OpenCV进阶(8)性别和年龄识别

在本教程中,我们将讨论深度学习应用于人脸的一个有趣应用。我们将估计年龄并从单个图像中找出人的性别。我们将简要讨论本文的主要思想,并提供有关如何在 OpenCV 中使用该模型的分步说明。我们将使用 OpenCV 学习性别和年龄分类。

1. 使用 CNN 进行性别和年龄分类

作者使用了一个非常简单的卷积神经网络架构,类似于CaffeNet和AlexNet。该网络使用3个卷积层,2个完全连接层和一个最终输出层。下面给出了这些层的详细信息。

  • Conv1:第一个卷积层有96 个,核大小为 7的卷积核 。
  • Conv2:第二个卷积层有256 个,核大小为 5的卷积核 。
  • Conv3:第三个卷积层有 384 个,核大小为 3的卷积核 。
  • 两个全连接层各有 512 个节点。
    他们使用 Adience 数据集来训练模型。

1.1性别预测

们将性别预测定义为一个分类问题。性别预测网络中的输出层是 softmax 类型,有 2 个节点,表示“男”和“女”两类。

1.2年龄预测

理想情况下,年龄预测应该作为回归问题来处理,因为我们期望输出一个实数。然而,使用回归准确估计年龄具有挑战性。即使是人类也无法通过观察一个人来准确预测年龄。但是,我们知道他们是 20 多岁还是 30 多岁。由于这个原因,明智的做法是将这个问题定义为一个分类问题,我们尝试估计这个人所处的年龄组。例如,0-2 岁范围内的年龄是一个类别,4-6 岁是另一个类别类等。

Adience 数据集有 8 个类别,分为以下年龄组 [(0 – 2), (4 – 6), (8 – 12), (15 – 20), (25 – 32), (38 – 43), ( 48 – 53), (60 – 100)]。因此,年龄预测网络在最后的 softmax 层中有 8 个节点,表示提到的年龄范围。

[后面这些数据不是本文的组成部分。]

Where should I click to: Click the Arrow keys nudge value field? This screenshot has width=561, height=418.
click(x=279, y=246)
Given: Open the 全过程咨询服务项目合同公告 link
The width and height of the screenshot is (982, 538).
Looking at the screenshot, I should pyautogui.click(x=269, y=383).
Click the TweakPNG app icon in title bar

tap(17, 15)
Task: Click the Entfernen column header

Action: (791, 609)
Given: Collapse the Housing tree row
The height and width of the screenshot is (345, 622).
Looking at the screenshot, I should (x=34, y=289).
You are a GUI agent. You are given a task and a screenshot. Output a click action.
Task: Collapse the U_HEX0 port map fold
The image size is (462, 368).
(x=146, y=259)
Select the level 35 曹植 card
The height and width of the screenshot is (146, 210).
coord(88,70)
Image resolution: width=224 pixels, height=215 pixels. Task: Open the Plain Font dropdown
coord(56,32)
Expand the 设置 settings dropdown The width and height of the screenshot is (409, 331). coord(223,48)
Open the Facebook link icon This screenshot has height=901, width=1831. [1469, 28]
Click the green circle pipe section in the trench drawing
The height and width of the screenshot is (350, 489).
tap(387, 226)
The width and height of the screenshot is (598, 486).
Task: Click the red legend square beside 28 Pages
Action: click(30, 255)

应该记住,从单一图像预测年龄不是一个很容易解决的问题,因为感知的年龄取决于很多因素,相同年龄的人在世界各地可能看起来非常不同。而且,人们非常努力地隐藏他们的真实年龄!

2. 代码教程

代码可以分为四部分:

  • 1.检测人脸
  • 2.检测性别
  • 3.检测年龄
  • 4.显示输出

2.1 代码展示

让我们看看在 OpenCV 中使用 DNN 模块进行性别和年龄预测的代码。

链接:https://pan.baidu.com/s/1eVd4kEczt4diGApc6BbQFQ 
提取码:123a

(1)Python

# Usage
# python AgeGender.py --input sample1.jpg

# 导入所需模块
import cv2 as cv
import math
import time
import argparse

def getFaceBox(net, frame, conf_threshold=0.15):
    frameOpencvDnn = frame.copy()
    frameHeight = frameOpencvDnn.shape[0]
    frameWidth = frameOpencvDnn.shape[1]
    blob = cv.dnn.blobFromImage(frameOpencvDnn, 1.0, (300, 300), [104, 117, 123], True, False)

    net.setInput(blob)
    detections = net.forward()
    bboxes = []
    for i in range(detections.shape[2]):
        confidence = detections[0, 0, i, 2]
        if confidence > conf_threshold:
            x1 = int(detections[0, 0, i, 3] * frameWidth)
            y1 = int(detections[0, 0, i, 4] * frameHeight)
            x2 = int(detections[0, 0, i, 5] * frameWidth)
            y2 = int(detections[0, 0, i, 6] * frameHeight)
            bboxes.append([x1, y1, x2, y2])
            cv.rectangle(frameOpencvDnn, (x1, y1), (x2, y2), (0, 255, 0), int(round(frameHeight/150)), 8)
    return frameOpencvDnn, bboxes


parser = argparse.ArgumentParser(description='Use this script to run age and gender recognition using OpenCV.')
parser.add_argument('--input', help='Path to input image or video file. Skip this argument to capture frames from a camera.', default="people.jpg")
parser.add_argument("--device", default="cpu", help="Device to inference on")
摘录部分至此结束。